Well, I don’t deny that good elements in the religion, but they appear scarce and scattered among the many warnings of fiery torture in hell for unbelievers, as well as other calls for violence against unbelievers. These ideas dominate the holy book of the religion.

As psychologist Harold Ellens said, such “Cruel God” theology deforms personality with fear, anxiety, shame, guilt, despair/depression, nihilism and violence. Cruel God or threat theology hinders proper human development and incites people to violence against differing others.

And I note, along with notables Thomas Jeffeson and Leo Tolstoy, the bad features of the deity and Western religions overwhelm the good elements in these traditions, weakening, distorting, and burying the better elements. Jefferson and Tolstoy noted this in particular about Christianity and Paul’s Christ myth.

Remember the young men screaming “Allahu Akbar” as they flew planes into the Twin Towers and as they invaded Israel to rape and murder innocent people. That exhibited the same deformity of personality that the Christian Crusaders manifested when they invaded Jerusalem a millennium previously to slaughter Muslims. Bad God = bad behavior.

The Christian religion has moderated itself after previous centuries of horrific violence toward disagreeing others. But Islam does not have the countering influence of the Jesus wisdom message to moderate itself in the same manner as Christianity. Nonetheless, many Muslims have found ways to moderate themselves in contrast with their more zealous fellow believers.

If Islam were to borrow and absorb the Jesus message, and not just acknowledge him as a prophet honored by God, it would then have Jesus’ unconditional theology to wrestle with. That would demand some major re-evaluation of its holy book and teachings. The unconditional theology of Jesus would challenge the very God of Islam as well as all the conditional elements of the religion.

Islam would find, for example, that the numerous threats of punishment and destruction in hell would be utterly nullified, invalidated. That would likely evoke the same reaction as those Jews in Jesus’ first audience- furious outrage that shouted for death to the heretic and unbeliever.

Unconditional deity spells the end of all religious conditions, meaning the end of religion itself as a conditional institution backed by a conditional God.

That raises another critical point:

Unconditional God spells the end of our religious narratives with their salvation themes and conditions (i.e. bloody human sacrifice to appease divine wrath, followed by demand for belief in the same atonement system, subjection to dominating religious deity and its appointed representatives, fulfilling religious ritual and lifestyle, etc.).

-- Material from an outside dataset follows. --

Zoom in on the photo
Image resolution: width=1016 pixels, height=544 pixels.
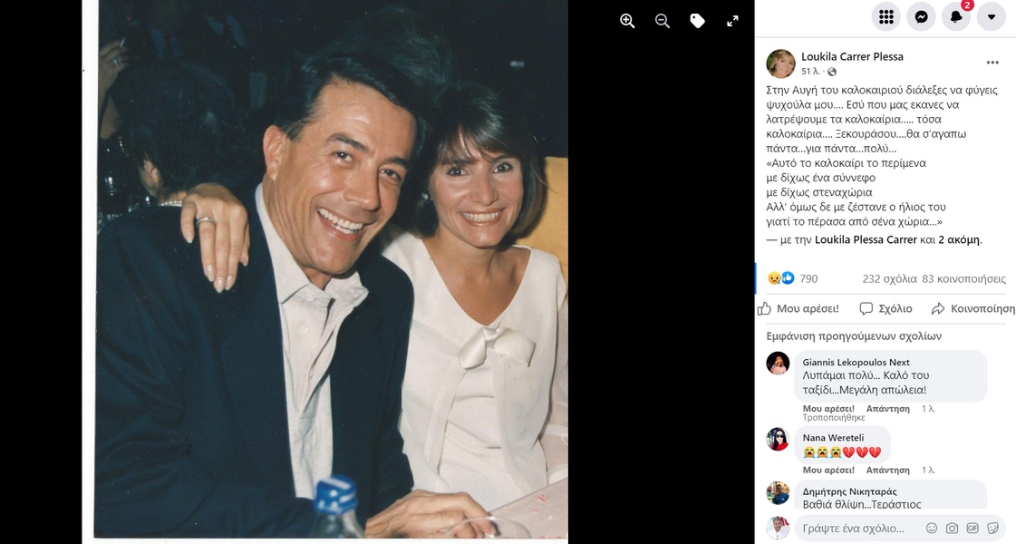(x=627, y=21)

What narrative replaces the great religious narratives and the national stories associated with the religions?

We have the alternative in the story of humanity’s grand exodus from our animal past to become human in liberal democracy civilization. Liberal democracy, or Classic Liberalism, provides the common themes/practises that most people will preferably embrace and share with the rest of the human family- i.e. protected freedoms and rights for all individuals, as full equals. These are the contained in the principles, common law systems, and representative institutions that demand elites and state bureaucrats serve citizens, from where authority to govern is derived by free elections. Liberal democracy is maintained through the laws and institutions that protect personal property and private contracts, habeas corpus that protects against arbitrary arrest and detention and seizure of property, and more.

This sample from Chat’s summaries below: On the content of liberal democracy as “moral technology”-

• Equality before the law acknowledges universal moral fallibility.
• Free speech disperses power over truth.
• Private property limits elite confiscation.
• Contract law protects voluntary cooperation.
• Representative institutions fragment authority.
• Habeas corpus and due process restrain state violence.

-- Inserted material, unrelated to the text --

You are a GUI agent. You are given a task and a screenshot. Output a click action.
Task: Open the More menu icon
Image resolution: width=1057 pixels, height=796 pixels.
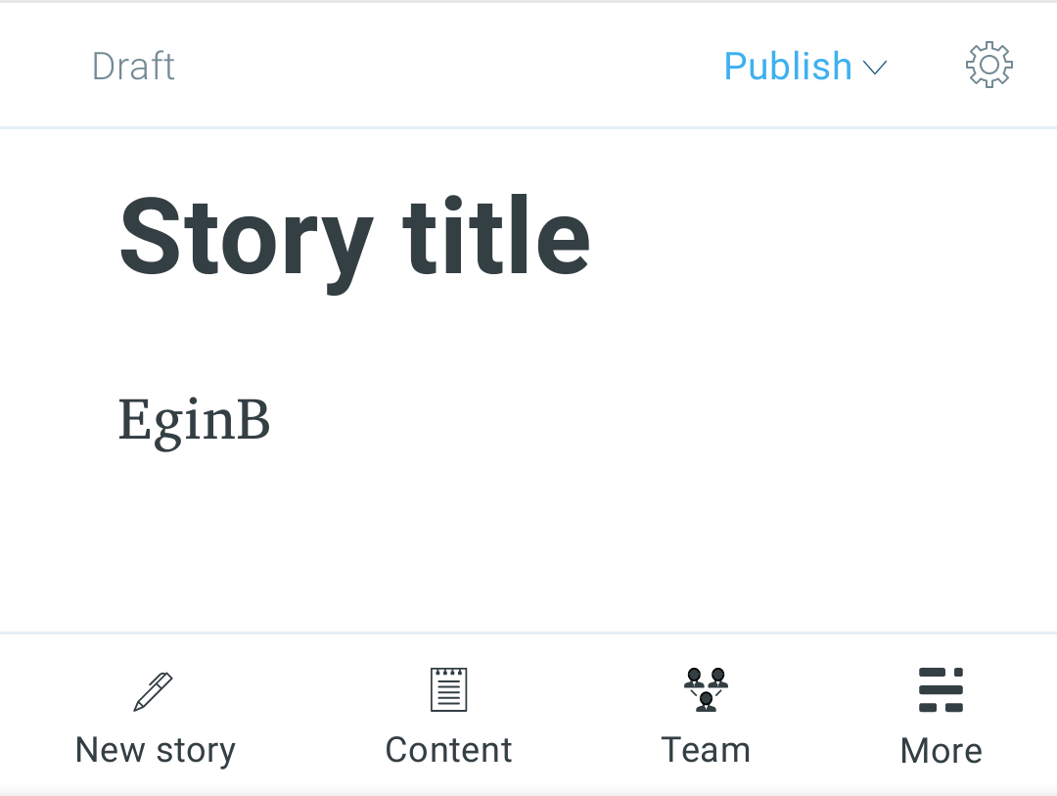pos(941,689)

Moving along… Let me insert this before handing the mike back to Chat.

“Liberal democracy” is not a right, left, or center ideology but simply the best system that we have come up with for checking the worst impulses in all of us (the real “enemy” that exists inside each of us)- notably…

(1) the impulse to tribalism (i.e. that we are morally superior, better than the “evil others”),

(2) the impulse to coercively meddle and control others (framed as “for their good”), and

(3) the impulse to engage eye for eye destruction of the evil others as existential threats to our utopian dreams (“salvation through destruction” as “justice”).

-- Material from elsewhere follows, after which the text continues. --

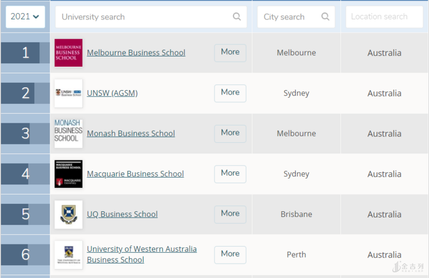Open the Melbourne Business School link
Viewport: 429px width, 278px height.
pyautogui.click(x=136, y=53)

Liberal democracy saves us all from the worst in ourselves. It is not ideology but the best of “moral technology” to promote humanity’s overall hero’s journey away from an animal past and toward a truly human future.

Further below Chat summarize my arguments/points on this site (pulled from previous posting of Chat’s comments).

The most dangerous thing that we humans do is sacralizing our worst impulses, projecting them onto our God as righteousness, morality, ultimate truth and good. We then use that deformed human construction of God in a feedback loop manner, as ultimate Ideal and ultimate Authority, to validate these monstrous impulses in us, to validate the expression of our worst instincts in a deformed framing of the Hero’s Quest as our “heroic battle of good against evil others out there in our societies”.

We are then at our worst- acting like animals not humans. We have then derailed the grand exodus out of our animal past and toward a more human future. We have become the real enemies of good, deceiving ourselves that we are the righteous heroes in a deformed framing of the hero’s quest. Shame on us.

The hope factor in the mix- We are not our brains. We are not our inherited animal impulses. Our human self and spirit, though in a tight relationship with our brain, is at its core- love. And we have been given the best insights from the wisdom sages of past history, insights and precepts that inspire and validate our better human self to manifest the unconditional love that is our real core nature as humans.

Sample of the best of those insights: “You want to be a great human being, a real hero? Then do not ‘lord over others’. Instead, serve others. Do not engage ‘eye for eye’ destructive retaliation against differing others but, instead, ‘love your enemies’. Then you will be just like God who is unconditional love”.

When we manifest our true nature as, not just some form of generalized “love”, but as more specifically “unconditional love”, we then contribute to keeping the grand human exodus on track, the exodus out of the animal past and toward a human future. We help keep this greatest ever liberation movement on track and moving forward.

The true “liberation” in life is liberation from the inherited animal inside us to the freedom of being truly human. Then we are becoming our true selves. We are discovering our true selves, the true meaning and purpose of human life, the real point of our existence on this planet.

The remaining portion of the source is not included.